Thanks for looking into this driver. Actually I'm working actively (even
if at a low pace) on cleaning up and improving the code, so I'd
appreciate
coordination of work. I currently have a patch under review, so you will
need to rebase your patch once mine got merged.
Also you should split your patch into logical changes an grouping them
into fixes, improvements and cleanups, so that I can ACK them
individually.
This is a spare-time project for me. I was aware that others were working
on it, hence the RFC with my changes so far.
On Sun, 5 Jul 2015 22:00:02 +0100, Jonathan Bell
<jonathan@xxxxxxxxxxxxxxx>
wrote:
This driver has a poor read success rate when any amount of hard-IRQ
latency is encountered. On the Raspberry Pi platform for example, the
read success rate is ~50% with no hardware activity and practically 0%
with any other significant hardware activity.
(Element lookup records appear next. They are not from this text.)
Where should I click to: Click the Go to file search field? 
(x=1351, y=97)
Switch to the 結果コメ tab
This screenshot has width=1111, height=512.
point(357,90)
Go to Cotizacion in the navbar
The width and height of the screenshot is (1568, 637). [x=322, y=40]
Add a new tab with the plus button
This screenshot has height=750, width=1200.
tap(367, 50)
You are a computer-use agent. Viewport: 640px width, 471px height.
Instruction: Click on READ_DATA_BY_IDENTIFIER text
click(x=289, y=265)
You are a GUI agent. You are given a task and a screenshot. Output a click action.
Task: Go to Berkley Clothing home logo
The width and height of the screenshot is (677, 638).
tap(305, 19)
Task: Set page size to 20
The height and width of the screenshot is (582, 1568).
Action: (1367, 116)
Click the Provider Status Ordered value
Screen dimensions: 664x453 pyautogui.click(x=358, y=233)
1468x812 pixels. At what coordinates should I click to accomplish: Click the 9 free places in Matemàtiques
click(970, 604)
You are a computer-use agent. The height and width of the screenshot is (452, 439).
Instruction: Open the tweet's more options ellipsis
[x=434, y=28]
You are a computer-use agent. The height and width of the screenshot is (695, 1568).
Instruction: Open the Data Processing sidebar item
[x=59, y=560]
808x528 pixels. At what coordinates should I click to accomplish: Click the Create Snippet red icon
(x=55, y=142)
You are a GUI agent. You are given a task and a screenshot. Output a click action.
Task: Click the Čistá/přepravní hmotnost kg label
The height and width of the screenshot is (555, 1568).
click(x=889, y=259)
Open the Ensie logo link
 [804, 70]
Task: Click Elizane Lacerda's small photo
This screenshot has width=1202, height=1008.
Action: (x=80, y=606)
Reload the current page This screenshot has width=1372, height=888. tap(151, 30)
Actually I developed and tested this driver on a slow platform
(imx233-olinuxino) and it worked quite well there, so I believe what
really
fixes your problems is the added calls to smp_mb(), which you entirely
forgot to mention in your summary below.
I admit I never tested my code on any multicore system and if decoding
results are really that bad there, this is a serious bug. Obviously I'm
not
competent about multiprocessing and can't review your solution, but if
you
can confirm, that just adding smp_mb() calls to the existing code fixes
your problems, then you can add my Acked-By to such a patch and this
should
be applied as fix.
The driver was just as unreliable on a Pi model B+ (single-core, ARM11) as
it was on a B2 (quad-core A7).
The smp_mb() is necessary for multicore architectures that do not have a
snoop control unit on their cache controller. As it happens, the A7 cache
unit *does* have one, but I was thinking about making the driver more
robust on more platforms.
About your other changes:
Rewrite several aspects of the decode mechanism to make it more robust:
- Cater for GPIO chips that can raise interrupts when I/O pins
are set as output by expanding the maximum number of edges recorded.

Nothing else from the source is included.